Les Harlem Hellfighters, les aventuriers de l’enfer.

Pendant la première guerre mondiale, l’histoire du travail des soldats de colonies françaises. ou encore anglaises est souvent évoquée malgré une époque où le racisme était très présent. A l’inverse de ses homologue européens, les Etats-Unis ont choisi pendant un certain temps de masquer la vérité.

Un documentaire retrace l’histoire de soldats noirs américains se battant durant la 1ère guerre mondiale mais aussi contre la ségrégation. Ce documentaire s’intitule « la grande guerre des Harlem hellfighters » de Francois Reinhardt.

Tout commence un 6 avril 1917, quand les États-Unis décident de déclarer la guerre à l’Allemagne. L’armée américaine, n’ayant pas assez d’hommes, va donc forcer des hommes à aller au front parmi eux des noirs américains. Malheureusement les casernes ne veulent pas accepter ces hommes par discrimination. Un régiment fut créé pour les accueillir, celui du 369 ème régiment d’infanterie. Des soldats de tous les États-Unis viennent à New York pour intégrer ce régiment pour fuir les États du sud très racistes. En s’engageant dans ce régiment, certains pensaient par cette démarche faire changer les opinions des américains face au racisme. Aux États-Unis, on critique beaucoup ce régiment et on s’insurge que des noirs puissent porter des armes. Cela ne les a pas empêchés de continuer leur formation avant de partir en Europe.

Cette formation a bien sûr été compliquée car l’état-major américain a bien compris qu’envoyer des noirs américains sur le front reviendrait à les considérer comme des citoyens à part entière. Cela n’a pas arrêté le régiment, qui dès 1917 part pour la France. Les soldats ont été formés et en leur sein un groupe de jazz a été créé dont le célèbre musicien James Reese faisait partie. Arrivé en France, le régiment a très vite eu des difficultés. Tout d’abord aucun bataillon américain n’a souhaité les intégrer.

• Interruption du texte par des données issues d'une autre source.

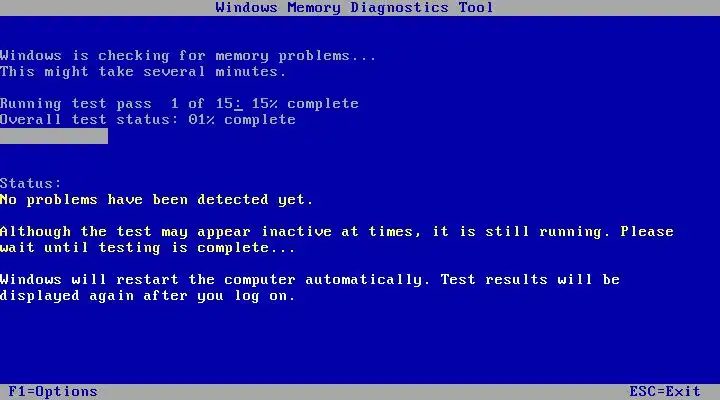Click the 'Overall test status: 01% complete' line
Viewport: 720px width, 400px height.
(x=148, y=120)

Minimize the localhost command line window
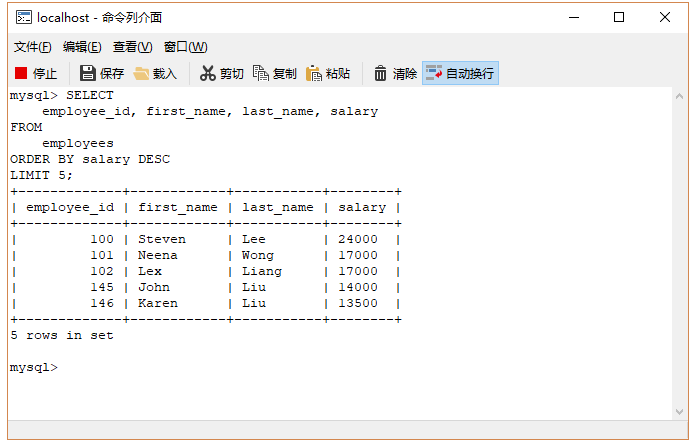click(574, 17)
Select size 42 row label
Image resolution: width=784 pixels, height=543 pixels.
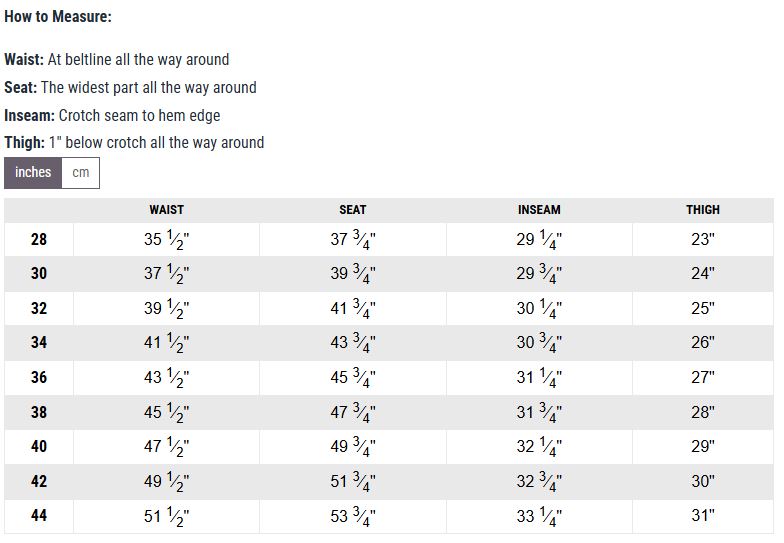pyautogui.click(x=39, y=482)

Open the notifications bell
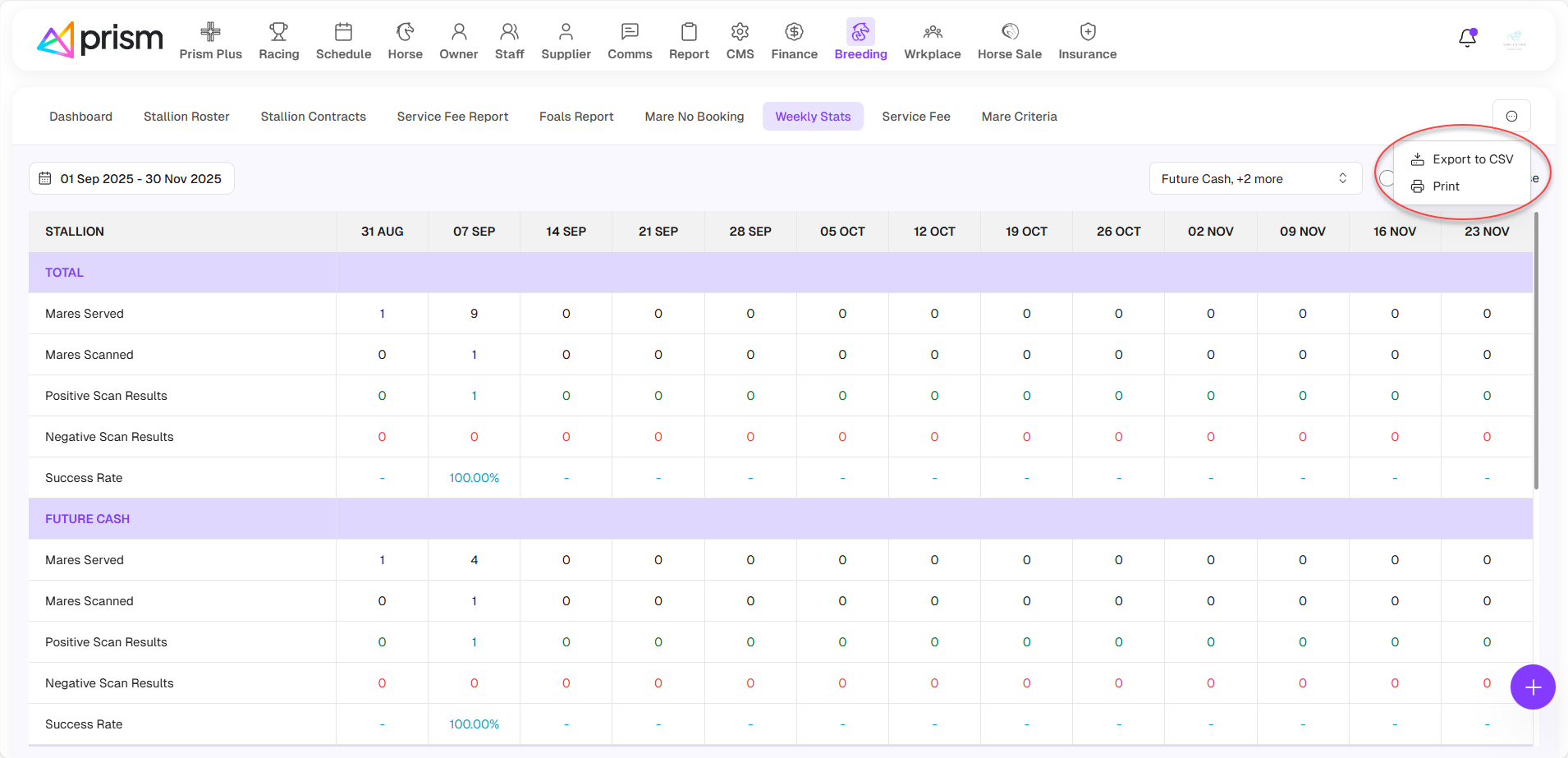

C’était un ordre de l’état-major qui essayait aussi de dissuader les français de les incorporer dans leur rang.

Le général Pershing était en charge de cette mesure discriminatoire. Il écrivit dans une note pour l’armée française : « le noir manque de conscience civique et professionnelle » et ajouta « menace constante pour les américains ». L’armée française manquait tellement d’hommes qu’elle n’écouta finalement pas les revendications américaines et incorpora le régiment au sein de son armée dans la 161ème division d’infanterie. Les soldats furent étonnés de l’accueil des français qui les traitaient comme des humains et sympathisaient avec eux.

Cela peut s’expliquer par le fait que les États-Unis avaient constitué un territoire où l’esclavage fait partie de l’histoire alors que la France métropolitaine n’est pas un ancien territoire d’esclaves. Durant leur période au front, les soldats noirs se sont brillamment illustrés grâce à un certain Henry Johnson qui par sa bravoure sauve un de ses camarades en tuant des soldats allemands pendant une attaque nocturne. Son acte fut relayé par la presse américaine, malgré des préjugés de journalistes sudistes. Henry Johnson reçu la « croix de guerre » française comme 170 camarades et il reçut aussi la « purple heart » en 1996, « distinguished service cross » en 2002 et la « Medal of honor » par B.Obama en 2015 qui est la plus haute distinction militaire des États-Unis. Les soldats noirs américains eurent un vrai impact sur la 1ère guerre mondiale, car ils furent les premiers à atteindre le Rhin. Ils ont le record du régiment resté le plus longtemps au front (191 jours). Malheureusement ce fut aussi le régiment le plus décimé avec 584 morts.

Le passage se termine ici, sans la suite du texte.